Now with MDS / Zombieload being public and seeing a 8~10% performance hit in the affected workloads as a result of the new mitigations to these Microarchitectural Data Sampling vulnerabilities, what’s the overall performance look like now if going back to the days of AMD FX Vishera and Intel Sandybridge/Ivybridge processors? If Spectre, Meltdown, L1TF/Foreshadow, and now Zombieload had come to light years ago would it have shaken that pivotal point in the industry? Here are benchmarks looking at the the performance today with and without the mitigations to the known CPU vulnerabilities to date.
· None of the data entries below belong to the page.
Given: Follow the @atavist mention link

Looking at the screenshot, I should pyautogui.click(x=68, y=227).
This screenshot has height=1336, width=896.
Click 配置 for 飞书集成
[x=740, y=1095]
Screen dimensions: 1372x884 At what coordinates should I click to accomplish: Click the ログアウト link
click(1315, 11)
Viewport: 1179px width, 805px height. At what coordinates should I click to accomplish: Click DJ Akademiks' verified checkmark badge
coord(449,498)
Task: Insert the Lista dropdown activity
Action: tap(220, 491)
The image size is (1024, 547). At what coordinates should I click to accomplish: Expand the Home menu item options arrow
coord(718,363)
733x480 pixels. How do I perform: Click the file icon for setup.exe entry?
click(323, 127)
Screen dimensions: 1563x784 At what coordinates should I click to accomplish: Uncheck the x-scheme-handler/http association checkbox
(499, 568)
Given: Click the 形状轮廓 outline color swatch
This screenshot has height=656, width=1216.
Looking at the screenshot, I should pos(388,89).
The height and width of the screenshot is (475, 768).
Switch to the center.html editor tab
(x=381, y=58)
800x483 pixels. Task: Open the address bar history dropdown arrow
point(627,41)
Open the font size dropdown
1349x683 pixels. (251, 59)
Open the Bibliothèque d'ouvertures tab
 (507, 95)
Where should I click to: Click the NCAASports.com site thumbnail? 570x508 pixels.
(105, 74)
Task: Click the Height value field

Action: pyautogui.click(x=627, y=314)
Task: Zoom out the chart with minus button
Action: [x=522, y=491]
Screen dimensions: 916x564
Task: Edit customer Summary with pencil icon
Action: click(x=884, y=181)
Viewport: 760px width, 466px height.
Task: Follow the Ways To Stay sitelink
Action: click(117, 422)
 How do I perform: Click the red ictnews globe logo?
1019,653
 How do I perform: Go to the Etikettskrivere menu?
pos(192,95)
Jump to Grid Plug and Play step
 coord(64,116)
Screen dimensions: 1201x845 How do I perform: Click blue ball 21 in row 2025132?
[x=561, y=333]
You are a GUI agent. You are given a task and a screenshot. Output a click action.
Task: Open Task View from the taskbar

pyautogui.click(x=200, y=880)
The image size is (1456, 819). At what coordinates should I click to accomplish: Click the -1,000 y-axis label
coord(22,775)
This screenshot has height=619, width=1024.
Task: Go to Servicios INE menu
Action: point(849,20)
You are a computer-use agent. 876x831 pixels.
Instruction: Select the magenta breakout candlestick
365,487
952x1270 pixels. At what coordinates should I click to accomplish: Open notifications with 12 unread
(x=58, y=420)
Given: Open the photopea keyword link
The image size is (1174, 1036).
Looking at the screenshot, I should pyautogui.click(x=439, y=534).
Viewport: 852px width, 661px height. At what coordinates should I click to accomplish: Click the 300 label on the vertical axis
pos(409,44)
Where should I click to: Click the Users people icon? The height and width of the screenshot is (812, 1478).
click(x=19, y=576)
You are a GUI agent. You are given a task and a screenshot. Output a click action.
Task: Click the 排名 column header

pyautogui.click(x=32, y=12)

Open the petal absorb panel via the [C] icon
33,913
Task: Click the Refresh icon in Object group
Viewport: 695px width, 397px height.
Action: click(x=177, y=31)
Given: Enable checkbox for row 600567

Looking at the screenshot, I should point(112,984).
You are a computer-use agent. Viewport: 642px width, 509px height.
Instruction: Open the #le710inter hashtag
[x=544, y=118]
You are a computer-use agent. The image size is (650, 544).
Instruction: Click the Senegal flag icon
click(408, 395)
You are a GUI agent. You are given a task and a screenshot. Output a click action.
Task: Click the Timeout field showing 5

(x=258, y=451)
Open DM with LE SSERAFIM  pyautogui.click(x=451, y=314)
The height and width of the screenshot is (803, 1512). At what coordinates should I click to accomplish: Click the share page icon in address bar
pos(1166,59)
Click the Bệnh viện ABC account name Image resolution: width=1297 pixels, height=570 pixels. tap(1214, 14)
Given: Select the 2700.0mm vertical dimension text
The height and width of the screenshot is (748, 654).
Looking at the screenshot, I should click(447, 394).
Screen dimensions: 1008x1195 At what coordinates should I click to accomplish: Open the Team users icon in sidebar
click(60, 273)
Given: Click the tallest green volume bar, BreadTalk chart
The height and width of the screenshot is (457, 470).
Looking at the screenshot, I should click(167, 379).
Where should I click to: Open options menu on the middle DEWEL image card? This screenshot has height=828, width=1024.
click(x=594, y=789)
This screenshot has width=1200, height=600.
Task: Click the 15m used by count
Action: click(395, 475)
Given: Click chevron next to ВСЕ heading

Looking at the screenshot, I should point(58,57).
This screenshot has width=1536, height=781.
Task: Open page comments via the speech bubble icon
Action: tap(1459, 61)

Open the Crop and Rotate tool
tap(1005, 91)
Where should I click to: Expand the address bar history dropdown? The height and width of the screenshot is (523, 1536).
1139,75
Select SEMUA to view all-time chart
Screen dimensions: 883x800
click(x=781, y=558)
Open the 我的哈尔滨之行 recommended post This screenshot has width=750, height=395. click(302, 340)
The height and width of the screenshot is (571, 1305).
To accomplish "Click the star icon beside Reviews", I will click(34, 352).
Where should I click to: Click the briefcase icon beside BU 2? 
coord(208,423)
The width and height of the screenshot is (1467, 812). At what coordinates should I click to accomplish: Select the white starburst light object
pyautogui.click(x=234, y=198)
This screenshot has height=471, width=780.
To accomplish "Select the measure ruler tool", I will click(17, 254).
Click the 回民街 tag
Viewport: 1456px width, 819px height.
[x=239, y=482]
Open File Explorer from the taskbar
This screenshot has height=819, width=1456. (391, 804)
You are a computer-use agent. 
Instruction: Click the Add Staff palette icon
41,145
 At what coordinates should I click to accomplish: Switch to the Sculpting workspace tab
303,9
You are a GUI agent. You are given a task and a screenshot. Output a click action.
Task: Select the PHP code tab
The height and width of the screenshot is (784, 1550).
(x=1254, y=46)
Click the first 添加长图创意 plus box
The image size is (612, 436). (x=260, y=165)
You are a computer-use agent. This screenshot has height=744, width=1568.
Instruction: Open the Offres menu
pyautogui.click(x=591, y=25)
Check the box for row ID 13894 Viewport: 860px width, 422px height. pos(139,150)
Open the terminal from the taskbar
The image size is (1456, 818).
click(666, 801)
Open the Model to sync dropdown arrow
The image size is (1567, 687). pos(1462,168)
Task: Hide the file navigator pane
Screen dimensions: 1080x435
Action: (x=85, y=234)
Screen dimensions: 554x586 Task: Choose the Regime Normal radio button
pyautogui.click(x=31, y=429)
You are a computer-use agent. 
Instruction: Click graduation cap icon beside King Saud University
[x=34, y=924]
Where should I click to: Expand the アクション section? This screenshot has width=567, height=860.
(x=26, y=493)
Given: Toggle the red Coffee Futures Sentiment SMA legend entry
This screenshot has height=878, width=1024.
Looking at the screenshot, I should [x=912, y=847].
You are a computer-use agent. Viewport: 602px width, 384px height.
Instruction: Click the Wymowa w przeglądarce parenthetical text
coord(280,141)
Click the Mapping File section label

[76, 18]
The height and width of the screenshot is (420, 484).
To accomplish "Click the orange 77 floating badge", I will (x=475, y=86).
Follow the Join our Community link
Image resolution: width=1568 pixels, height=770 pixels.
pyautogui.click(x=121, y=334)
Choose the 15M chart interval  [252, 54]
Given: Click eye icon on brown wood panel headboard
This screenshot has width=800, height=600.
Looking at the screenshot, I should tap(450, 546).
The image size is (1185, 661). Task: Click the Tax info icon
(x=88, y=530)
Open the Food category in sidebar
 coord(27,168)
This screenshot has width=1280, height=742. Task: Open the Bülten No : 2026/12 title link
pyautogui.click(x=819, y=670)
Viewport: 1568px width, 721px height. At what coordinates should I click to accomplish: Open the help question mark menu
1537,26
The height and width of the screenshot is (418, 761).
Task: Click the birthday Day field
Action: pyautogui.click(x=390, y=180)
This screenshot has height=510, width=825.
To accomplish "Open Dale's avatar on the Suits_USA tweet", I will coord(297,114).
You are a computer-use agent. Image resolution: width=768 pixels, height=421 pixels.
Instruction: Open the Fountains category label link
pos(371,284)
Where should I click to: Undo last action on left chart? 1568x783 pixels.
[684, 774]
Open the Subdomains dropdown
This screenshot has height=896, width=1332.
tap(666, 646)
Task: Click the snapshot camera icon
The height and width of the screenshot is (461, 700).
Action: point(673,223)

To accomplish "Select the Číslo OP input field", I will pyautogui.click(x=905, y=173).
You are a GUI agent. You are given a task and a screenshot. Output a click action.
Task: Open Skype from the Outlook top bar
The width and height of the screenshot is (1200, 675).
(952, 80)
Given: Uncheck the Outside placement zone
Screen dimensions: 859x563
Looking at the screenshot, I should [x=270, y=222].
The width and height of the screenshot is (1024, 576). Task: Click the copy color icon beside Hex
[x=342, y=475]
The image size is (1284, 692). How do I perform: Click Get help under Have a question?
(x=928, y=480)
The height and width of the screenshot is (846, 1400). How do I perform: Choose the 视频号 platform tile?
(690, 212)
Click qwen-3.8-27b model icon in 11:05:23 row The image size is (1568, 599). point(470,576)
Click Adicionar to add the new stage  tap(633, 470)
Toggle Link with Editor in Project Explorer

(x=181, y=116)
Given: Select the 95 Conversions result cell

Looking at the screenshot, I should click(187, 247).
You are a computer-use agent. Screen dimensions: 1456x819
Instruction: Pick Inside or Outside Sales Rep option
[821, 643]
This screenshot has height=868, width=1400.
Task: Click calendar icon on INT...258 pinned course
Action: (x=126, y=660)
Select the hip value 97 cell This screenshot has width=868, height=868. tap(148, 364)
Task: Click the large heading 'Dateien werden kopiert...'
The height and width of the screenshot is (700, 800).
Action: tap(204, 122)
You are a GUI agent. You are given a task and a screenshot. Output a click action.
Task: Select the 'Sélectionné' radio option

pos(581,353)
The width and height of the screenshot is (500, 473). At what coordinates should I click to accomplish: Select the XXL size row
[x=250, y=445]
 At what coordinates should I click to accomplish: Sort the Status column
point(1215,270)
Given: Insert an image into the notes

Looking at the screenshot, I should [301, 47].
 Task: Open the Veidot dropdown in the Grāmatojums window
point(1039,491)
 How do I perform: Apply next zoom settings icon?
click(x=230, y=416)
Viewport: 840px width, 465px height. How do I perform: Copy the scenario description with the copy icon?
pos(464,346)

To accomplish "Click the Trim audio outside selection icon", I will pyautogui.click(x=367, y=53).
As I’ve already delivered many benchmarks of these mitigations (including MDS/Zombieload) on newer CPUs, for this article we’re looking at older AMD FX CPUs with their relevant Spectre mitigations against Intel Sandybridge and Ivybridge with the Spectre/Meltdown/L1TF/MDS mitigations. Tests were done on Ubuntu 19.04 with the Linux 5.0 kernel while toggling the mitigation levels of off (no coverage) / auto (the default / out-of-the-box mitigations used on all major Linux distributions for the default protections) / auto,nosmt (the more restricted level that also disables SMT / Hyper Threading). The AMD CPUs were tested with off/auto as in the “auto,nosmt” mode it doesn’t disable any SMT as it doesn’t deem it insecure on AMD platforms.
The processors used for testing were the:
– Intel Core i3 2120
– Intel Core i5 2500K
– Intel Core i7 2700K
– Intel Core i7 3700K
– AMD FX-8320E
– AMD FX-8370E
– AMD FX-8370
Based on what I had available in a still working state and not running into any other issues (like motherboard problems preventing the FX-9590 from being tested) as well as time constraints. All of the systems were running with their latest BIOS, 2 x 4GB DDR3 system memory, and SATA 3.0 SSD storage (primarily the Samsung SSD 850). The ASRock Z68 Pro3 was the primary Intel Sandy/Ivy test platform while on the AMD side was the MSI 970 GAMING.
Ubuntu 19.04 x86_64 with the Linux 5.0.0-15-generic kernel was at play with all available Disco Dingo stable release updates. Via the Phoronix Test Suite a wide range of benchmarks were carried out focused on looking at the impact of the CPU vulnerability mitigations for these aging Intel and AMD desktop platforms.